## EXERCISE DIRECTIONS
Copy out the lines beginning at the one with "You are a GUI" and ending at the last line of the data, both included; pictures stay out.

## Records excerpted from a collection

>>>>>

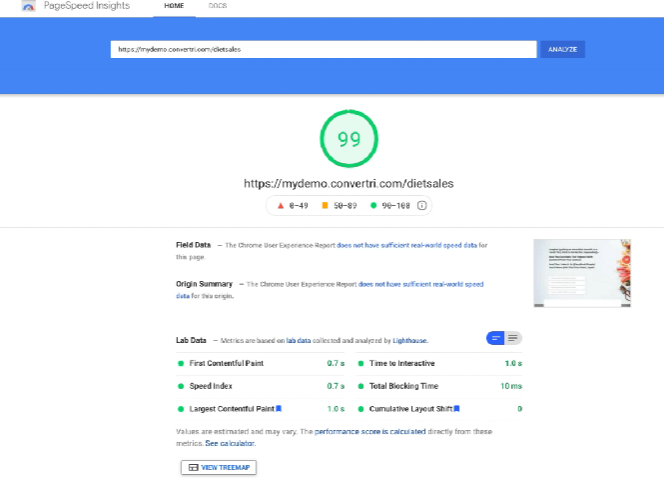Switch Lab Data to expanded list view
The image size is (664, 480).
[513, 338]
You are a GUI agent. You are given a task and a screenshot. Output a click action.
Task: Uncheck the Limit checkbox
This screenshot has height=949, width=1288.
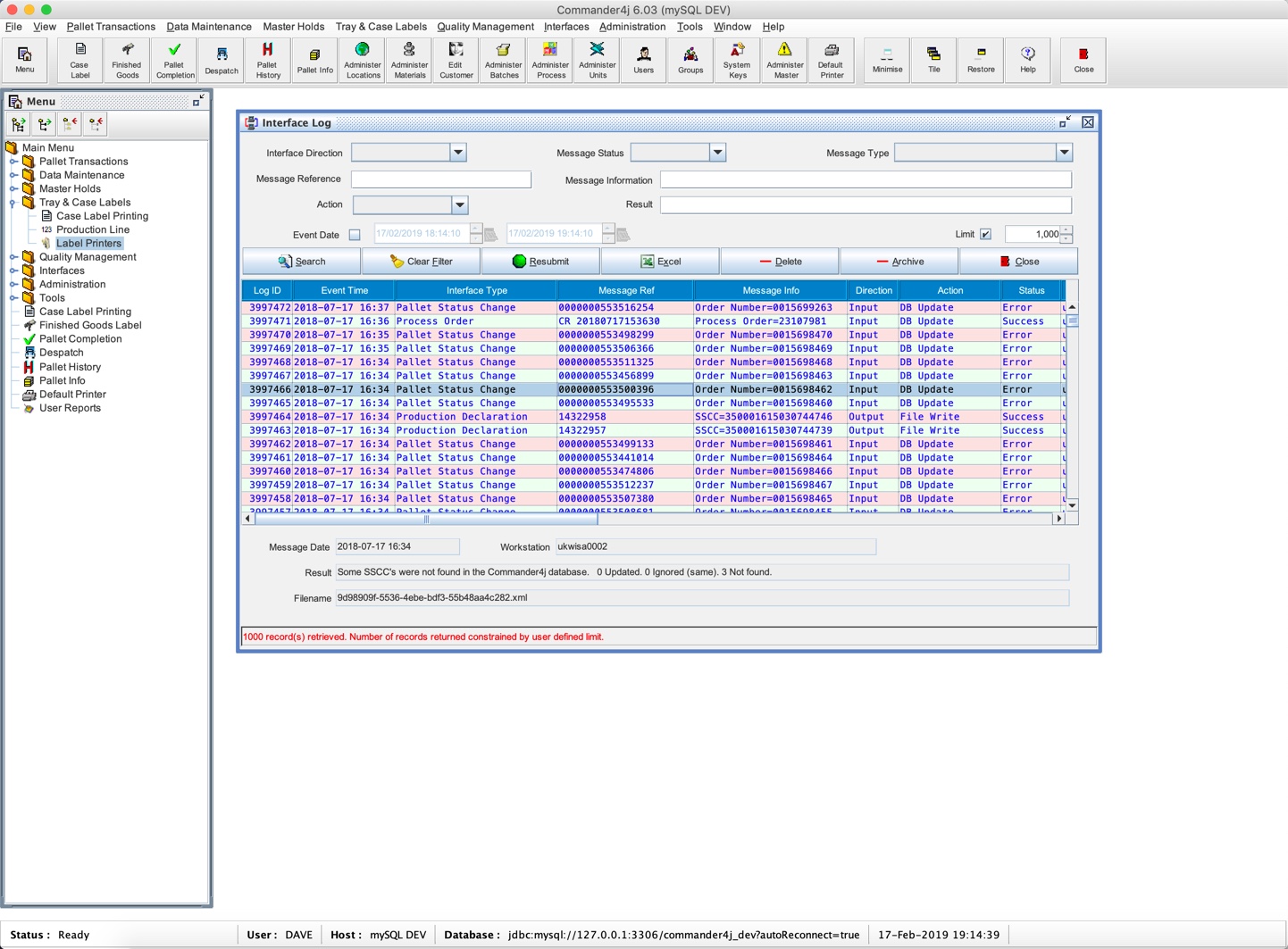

<<<<<

## SOLUTION TO THE PROBLEM
You are a GUI agent. You are given a task and a screenshot. Output a click action.
Task: Uncheck the Limit checkbox
This screenshot has height=949, width=1288.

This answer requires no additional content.